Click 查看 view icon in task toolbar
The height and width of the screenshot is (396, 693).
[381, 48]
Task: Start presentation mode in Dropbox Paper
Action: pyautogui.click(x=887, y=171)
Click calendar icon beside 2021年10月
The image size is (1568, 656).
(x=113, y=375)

□ □ □ □ □ □ □

### EXERCISE
Give an exact copy of all the material above.

### SOLVED PROBLEM
Click 查看 view icon in task toolbar
The height and width of the screenshot is (396, 693).
[381, 48]
Task: Start presentation mode in Dropbox Paper
Action: pyautogui.click(x=887, y=171)
Click calendar icon beside 2021年10月
The image size is (1568, 656).
(x=113, y=375)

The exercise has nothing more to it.